- _Task requirements_: Transcribe all the data, leaving each word as it is.

*** Data section Section Begins ***

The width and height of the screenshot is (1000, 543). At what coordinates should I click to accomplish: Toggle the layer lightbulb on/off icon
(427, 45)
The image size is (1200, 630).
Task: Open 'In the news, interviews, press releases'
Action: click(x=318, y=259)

*** Data section Section Ends ***

- _Answer space_:
The width and height of the screenshot is (1000, 543). At what coordinates should I click to accomplish: Toggle the layer lightbulb on/off icon
(427, 45)
The image size is (1200, 630).
Task: Open 'In the news, interviews, press releases'
Action: click(x=318, y=259)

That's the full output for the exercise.